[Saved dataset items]
━━━━━━━━━━━━━━━━━━━━

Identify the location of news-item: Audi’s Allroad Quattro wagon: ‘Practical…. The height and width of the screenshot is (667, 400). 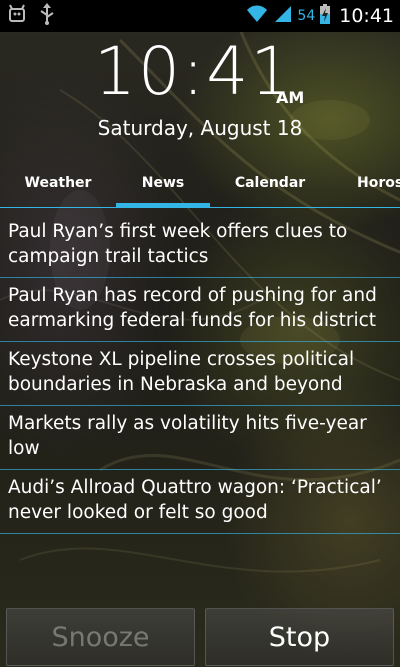
(200, 502).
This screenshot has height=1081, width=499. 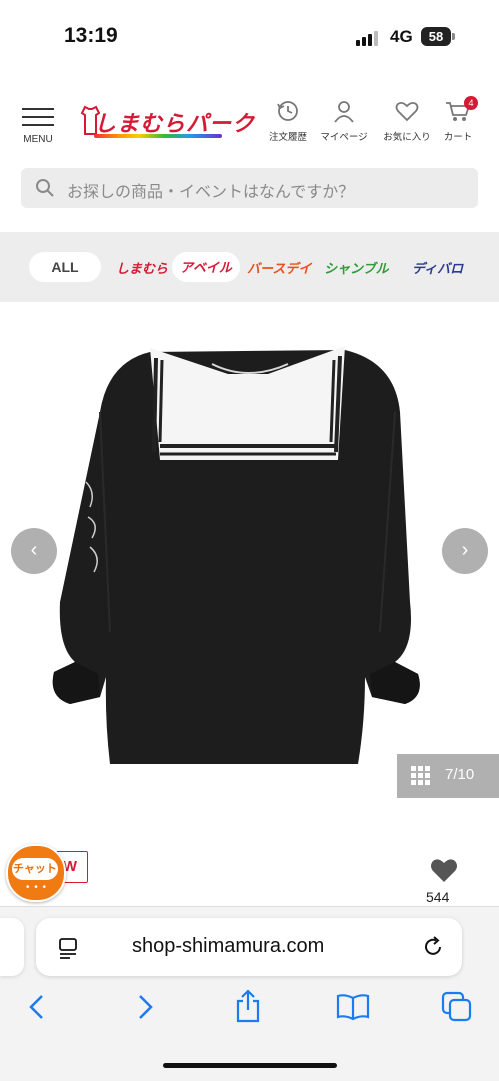 I want to click on grid-icon, so click(x=421, y=776).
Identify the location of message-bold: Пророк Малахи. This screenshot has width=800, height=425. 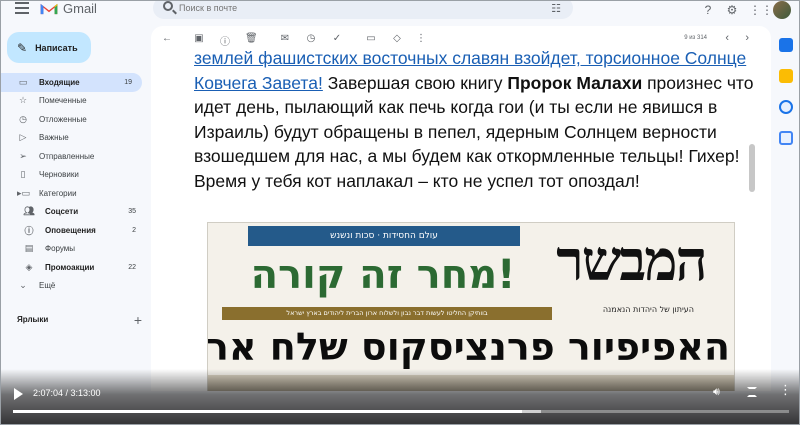
(575, 82).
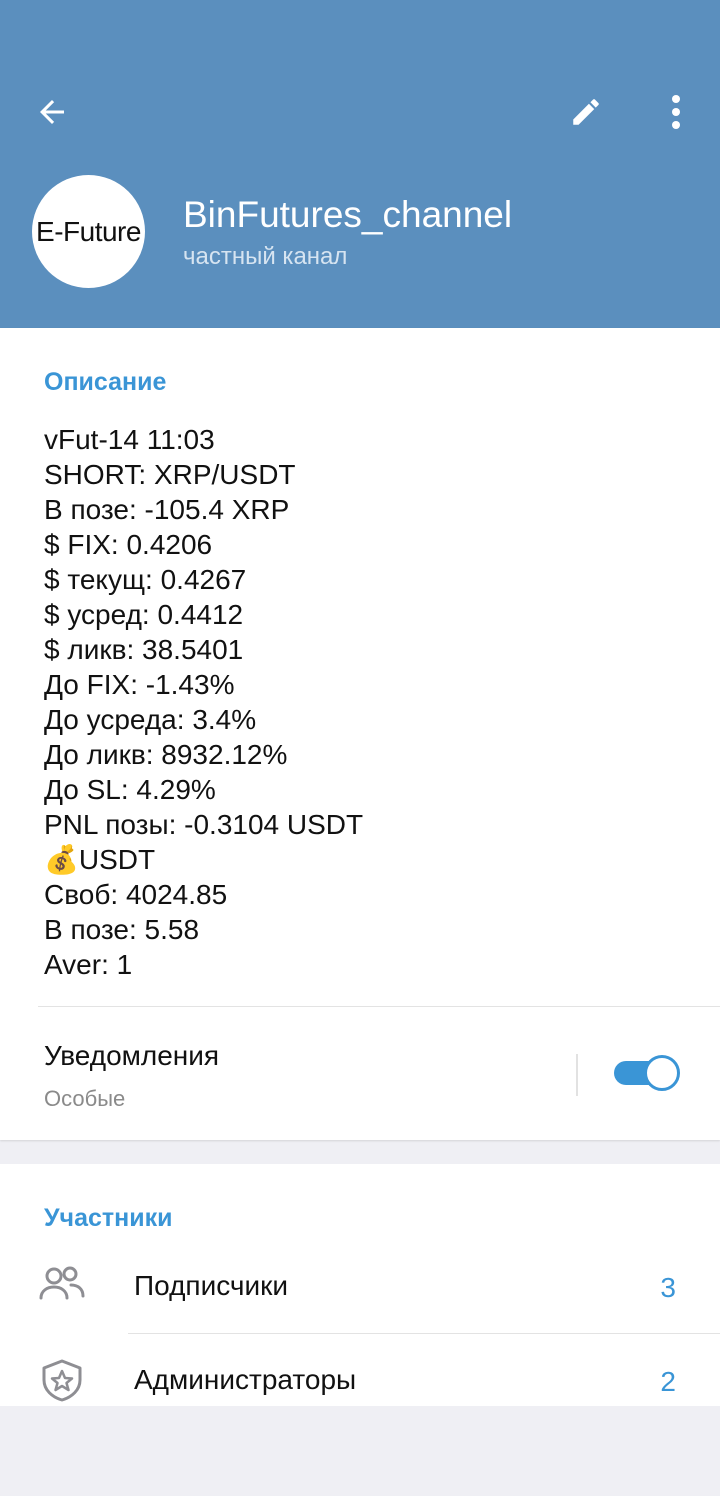 The width and height of the screenshot is (720, 1496). I want to click on more-options-button, so click(676, 112).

━━━━━━━━━━━━━━━━━━━━

▸ **Work to complete**: Can you write out the data word for word, starting with the line that contains "Identify the location of message-bold: Пророк" and going on through the end of the data, without the pictures?

▸ **Problem solution**:
Identify the location of message-bold: Пророк Малахи. This screenshot has width=800, height=425. 
(575, 82).
 The width and height of the screenshot is (720, 1496). I want to click on more-options-button, so click(676, 112).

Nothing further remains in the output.